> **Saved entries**
Start of Block
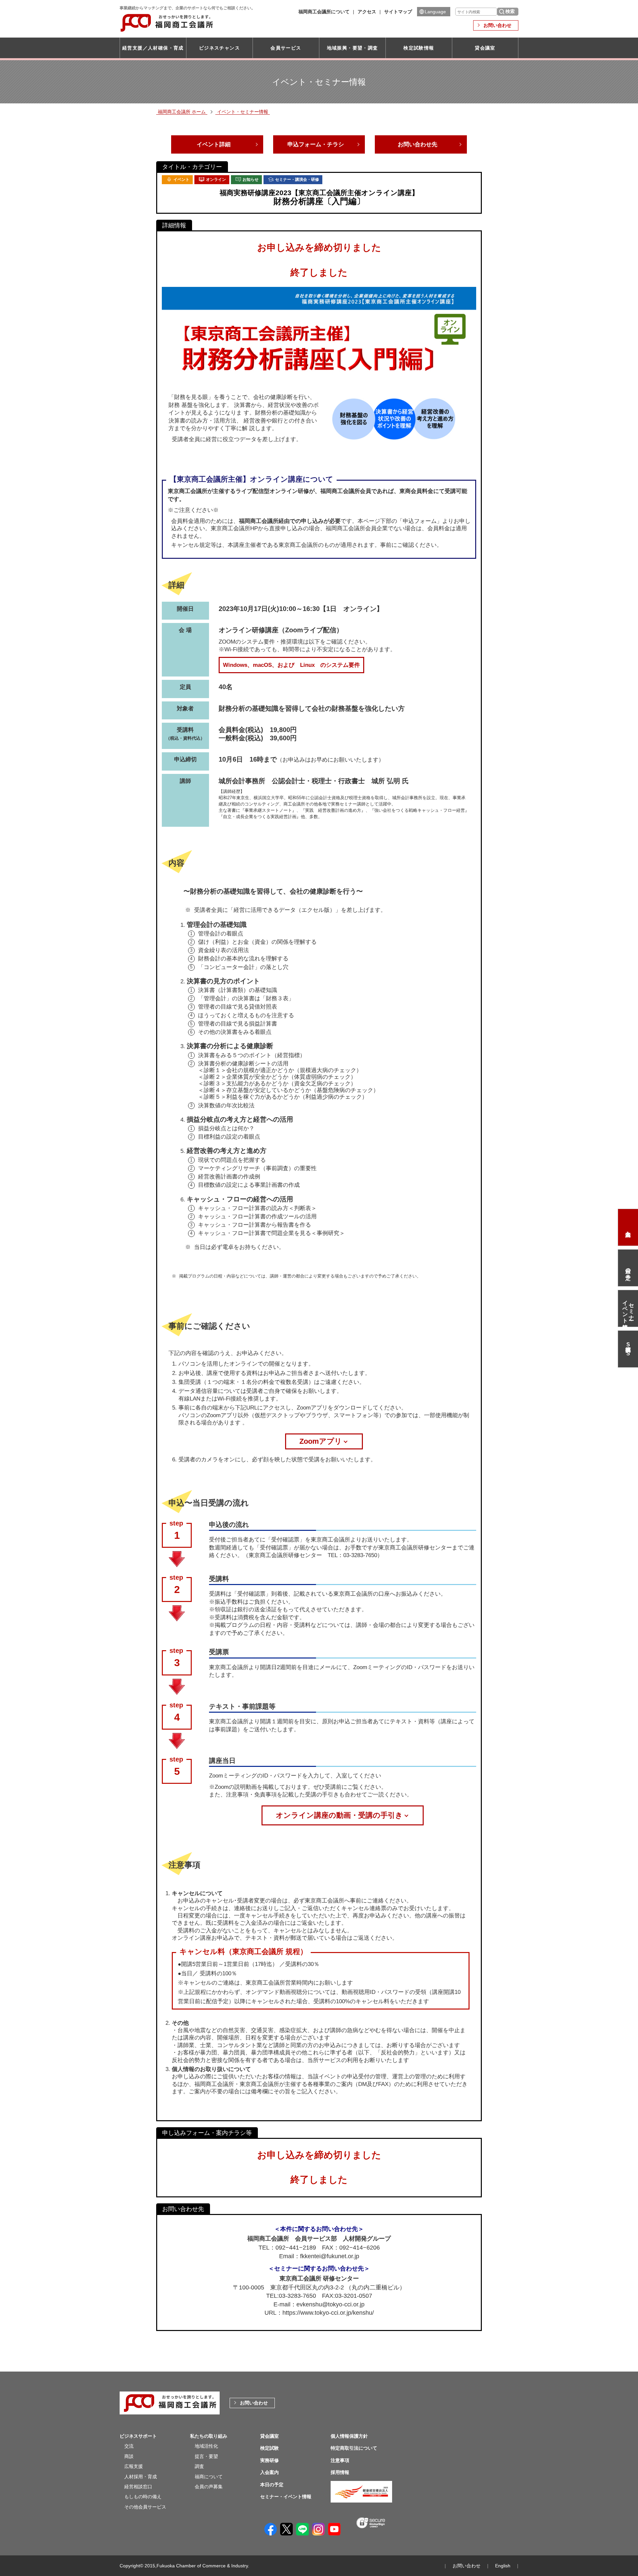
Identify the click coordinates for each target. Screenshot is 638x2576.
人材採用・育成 (140, 2476)
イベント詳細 (214, 144)
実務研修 (269, 2460)
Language (435, 11)
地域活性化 (206, 2446)
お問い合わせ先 (417, 144)
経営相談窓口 (138, 2486)
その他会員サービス (145, 2507)
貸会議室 (485, 48)
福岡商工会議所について (324, 11)
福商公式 (628, 1348)
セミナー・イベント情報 (628, 1308)
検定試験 (269, 2448)
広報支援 (133, 2466)
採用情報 (340, 2472)
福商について (209, 2476)
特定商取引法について (354, 2448)
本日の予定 (628, 1268)
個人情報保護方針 (349, 2436)
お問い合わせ (497, 25)
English (502, 2565)
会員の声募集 (209, 2486)
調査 (199, 2466)
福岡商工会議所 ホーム (182, 111)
End of Block
> **Work task**
Print only these lines, exactly: the one containing "福商公式 (628, 1348)" and all after it to the end of the entries.

> **Reply**
福商公式 (628, 1348)
セミナー・イベント情報 (628, 1308)
検定試験 (269, 2448)
広報支援 (133, 2466)
採用情報 (340, 2472)
福商について (209, 2476)
特定商取引法について (354, 2448)
本日の予定 (628, 1268)
個人情報保護方針 (349, 2436)
お問い合わせ (497, 25)
English (502, 2565)
会員の声募集 (209, 2486)
調査 (199, 2466)
福岡商工会議所 ホーム (182, 111)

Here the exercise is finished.